On my system, this took about four minutes to run. I ran the test 3 times to smooth out any anomalies. We can now look at the log table and see how long each test took, on average:

;WITH s AS 
(
   
SELECT Test, Step, UniqueRows, dt, rn = ROW_NUMBER() OVER
   
      (PARTITION BY Test, UniqueRows ORDER BY dt)
 
FROM InsertLog
),
x AS
(
 
SELECT s.Test, s.UniqueRows,
     
[Duration] = DATEDIFF(MILLISECOND, s.dt, e.dt)
 
FROM s INNER JOIN s AS e
 
ON s.Test = e.Test
 
AND s.UniqueRows = e.UniqueRows
 
AND s.rn = e.rn - 1
 
AND s.Step = 1
 
AND e.Step = 2
)
SELECT [Test], UniqueRows, [Avg] = AVG([Duration]*1.0)
FROM x
GROUP BY [Test], UniqueRows
ORDER BY UniqueRows, [Test];

Results:

Results of aggregate query

If we plot these on a graph, we can see that checking first is significantly better for our throughput performance in all but one case (at least in terms of duration; we didn't actively measure I/O or CPU utilization in order to achieve these speeds):

Graph results of aggregate query

In the case where all insert attempts fail, we average over 11 inserts per MS if we check for the violations first, but only 3.5 inserts per millisecond. As the number of successful inserts increases, we see that our write times increase faster for successful inserts than the time spent dealing with failures. For the case where 33% of the insert attempts are successful, the average drops to 4.4 inserts per millisecond when we check first compared to 2.9 inserts per millisecond if we catch the error. At 66% success rate, they become very close - 2.7 inserts per millisecond when we check, and 2.4 inserts per millisecond when we don't check. Only when we get to 100% success rate (and I imagine it is somewhere in the 90% range), we see the scales tip, and finally preventing the exception costs more (1.9 inserts per millisecond) than just letting the system handle it (2.0 inserts per millisecond).

**INFORMATION GIVEN**
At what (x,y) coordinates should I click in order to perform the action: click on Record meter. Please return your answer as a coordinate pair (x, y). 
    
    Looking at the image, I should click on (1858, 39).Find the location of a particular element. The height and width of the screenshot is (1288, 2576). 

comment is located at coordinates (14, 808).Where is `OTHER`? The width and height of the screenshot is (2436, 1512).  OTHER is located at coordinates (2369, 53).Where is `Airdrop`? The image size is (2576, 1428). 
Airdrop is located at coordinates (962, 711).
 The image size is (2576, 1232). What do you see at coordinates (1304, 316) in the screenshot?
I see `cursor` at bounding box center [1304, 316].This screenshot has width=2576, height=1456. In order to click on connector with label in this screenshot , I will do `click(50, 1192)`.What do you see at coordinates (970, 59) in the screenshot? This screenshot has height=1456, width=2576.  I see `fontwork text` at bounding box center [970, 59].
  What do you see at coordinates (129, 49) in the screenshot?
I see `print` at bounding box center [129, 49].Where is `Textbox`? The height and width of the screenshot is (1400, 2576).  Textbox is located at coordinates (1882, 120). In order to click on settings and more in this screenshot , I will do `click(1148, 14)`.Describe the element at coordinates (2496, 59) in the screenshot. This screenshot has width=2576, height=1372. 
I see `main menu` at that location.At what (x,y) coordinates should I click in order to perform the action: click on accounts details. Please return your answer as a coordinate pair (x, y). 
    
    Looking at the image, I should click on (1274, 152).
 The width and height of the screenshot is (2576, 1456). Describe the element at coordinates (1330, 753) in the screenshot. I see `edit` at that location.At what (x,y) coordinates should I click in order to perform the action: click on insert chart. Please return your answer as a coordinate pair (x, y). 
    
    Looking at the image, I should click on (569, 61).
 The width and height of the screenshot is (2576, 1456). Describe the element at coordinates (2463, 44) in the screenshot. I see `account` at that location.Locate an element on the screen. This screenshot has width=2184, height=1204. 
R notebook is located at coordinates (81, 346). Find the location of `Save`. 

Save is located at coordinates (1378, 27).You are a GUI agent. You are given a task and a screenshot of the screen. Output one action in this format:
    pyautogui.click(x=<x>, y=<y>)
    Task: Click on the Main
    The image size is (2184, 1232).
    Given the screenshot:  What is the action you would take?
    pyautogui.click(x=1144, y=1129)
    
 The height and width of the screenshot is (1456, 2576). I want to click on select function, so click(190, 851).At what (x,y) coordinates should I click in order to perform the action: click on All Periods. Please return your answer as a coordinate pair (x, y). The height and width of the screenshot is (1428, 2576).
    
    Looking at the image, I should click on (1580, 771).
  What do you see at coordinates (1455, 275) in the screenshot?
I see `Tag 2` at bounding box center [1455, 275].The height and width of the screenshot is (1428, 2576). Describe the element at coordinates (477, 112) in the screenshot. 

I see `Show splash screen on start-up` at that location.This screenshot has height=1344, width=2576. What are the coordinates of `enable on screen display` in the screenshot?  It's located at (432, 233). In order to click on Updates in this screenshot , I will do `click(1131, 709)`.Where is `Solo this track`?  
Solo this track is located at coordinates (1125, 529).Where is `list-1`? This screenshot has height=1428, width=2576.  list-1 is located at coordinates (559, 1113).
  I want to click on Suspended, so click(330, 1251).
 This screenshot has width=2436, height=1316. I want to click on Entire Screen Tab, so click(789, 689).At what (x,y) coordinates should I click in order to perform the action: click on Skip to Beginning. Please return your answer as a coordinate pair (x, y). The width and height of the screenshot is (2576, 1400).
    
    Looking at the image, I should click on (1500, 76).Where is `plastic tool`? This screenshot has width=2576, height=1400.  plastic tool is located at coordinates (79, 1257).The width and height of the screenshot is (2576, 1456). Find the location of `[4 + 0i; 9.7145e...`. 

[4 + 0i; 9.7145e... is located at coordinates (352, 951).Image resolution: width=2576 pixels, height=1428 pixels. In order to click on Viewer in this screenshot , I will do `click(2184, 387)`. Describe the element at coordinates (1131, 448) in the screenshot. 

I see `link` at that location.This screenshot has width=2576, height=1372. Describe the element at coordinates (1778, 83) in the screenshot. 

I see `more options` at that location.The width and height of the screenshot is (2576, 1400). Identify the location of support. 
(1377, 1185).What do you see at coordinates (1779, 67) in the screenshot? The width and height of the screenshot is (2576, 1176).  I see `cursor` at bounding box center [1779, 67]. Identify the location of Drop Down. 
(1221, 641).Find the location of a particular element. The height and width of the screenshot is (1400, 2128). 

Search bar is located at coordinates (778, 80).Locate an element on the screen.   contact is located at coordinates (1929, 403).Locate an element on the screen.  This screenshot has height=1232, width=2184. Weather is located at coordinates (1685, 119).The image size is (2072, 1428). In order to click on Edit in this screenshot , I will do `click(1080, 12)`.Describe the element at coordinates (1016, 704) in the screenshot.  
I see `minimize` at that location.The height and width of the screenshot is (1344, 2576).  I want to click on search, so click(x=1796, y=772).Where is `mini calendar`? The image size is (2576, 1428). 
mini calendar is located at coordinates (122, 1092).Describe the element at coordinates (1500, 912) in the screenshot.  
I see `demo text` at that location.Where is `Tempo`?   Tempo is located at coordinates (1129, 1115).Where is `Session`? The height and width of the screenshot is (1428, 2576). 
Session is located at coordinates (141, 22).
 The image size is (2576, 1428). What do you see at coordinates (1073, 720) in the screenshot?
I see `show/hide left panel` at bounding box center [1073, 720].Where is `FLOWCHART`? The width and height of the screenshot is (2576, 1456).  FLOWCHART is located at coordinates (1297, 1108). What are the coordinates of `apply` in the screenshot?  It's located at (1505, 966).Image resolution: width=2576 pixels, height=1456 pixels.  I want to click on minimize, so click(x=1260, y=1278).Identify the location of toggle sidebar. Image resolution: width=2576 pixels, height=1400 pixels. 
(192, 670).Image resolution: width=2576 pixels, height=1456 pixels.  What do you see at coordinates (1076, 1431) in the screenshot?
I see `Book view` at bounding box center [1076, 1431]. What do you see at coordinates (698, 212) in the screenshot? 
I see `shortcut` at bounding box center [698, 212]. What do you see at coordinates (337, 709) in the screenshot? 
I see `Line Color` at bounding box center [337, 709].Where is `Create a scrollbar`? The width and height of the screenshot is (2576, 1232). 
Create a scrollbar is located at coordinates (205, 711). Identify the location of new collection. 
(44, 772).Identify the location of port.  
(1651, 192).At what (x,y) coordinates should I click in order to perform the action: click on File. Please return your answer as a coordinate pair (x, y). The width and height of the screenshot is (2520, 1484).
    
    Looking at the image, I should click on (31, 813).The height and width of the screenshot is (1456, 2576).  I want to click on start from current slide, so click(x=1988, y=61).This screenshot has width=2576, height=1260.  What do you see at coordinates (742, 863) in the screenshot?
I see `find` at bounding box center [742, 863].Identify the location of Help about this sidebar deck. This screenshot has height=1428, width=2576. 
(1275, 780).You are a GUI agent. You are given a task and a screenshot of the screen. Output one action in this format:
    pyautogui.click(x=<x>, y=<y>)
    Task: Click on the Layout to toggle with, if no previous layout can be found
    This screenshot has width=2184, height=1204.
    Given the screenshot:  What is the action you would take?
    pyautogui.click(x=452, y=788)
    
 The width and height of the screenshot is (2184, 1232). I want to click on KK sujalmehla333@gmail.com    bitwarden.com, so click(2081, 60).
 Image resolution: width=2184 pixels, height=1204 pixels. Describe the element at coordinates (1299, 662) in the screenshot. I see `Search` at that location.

**EXERCISE BRIEF**
Can you output everything in the insert-performance excerpt from "On my system, this" down to "ORDER BY dt)"? The listing is separate from the excerpt on insert performance.

**RESULT OF THIS TASK**
On my system, this took about four minutes to run. I ran the test 3 times to smooth out any anomalies. We can now look at the log table and see how long each test took, on average:

;WITH s AS 
(
   
SELECT Test, Step, UniqueRows, dt, rn = ROW_NUMBER() OVER
   
      (PARTITION BY Test, UniqueRows ORDER BY dt)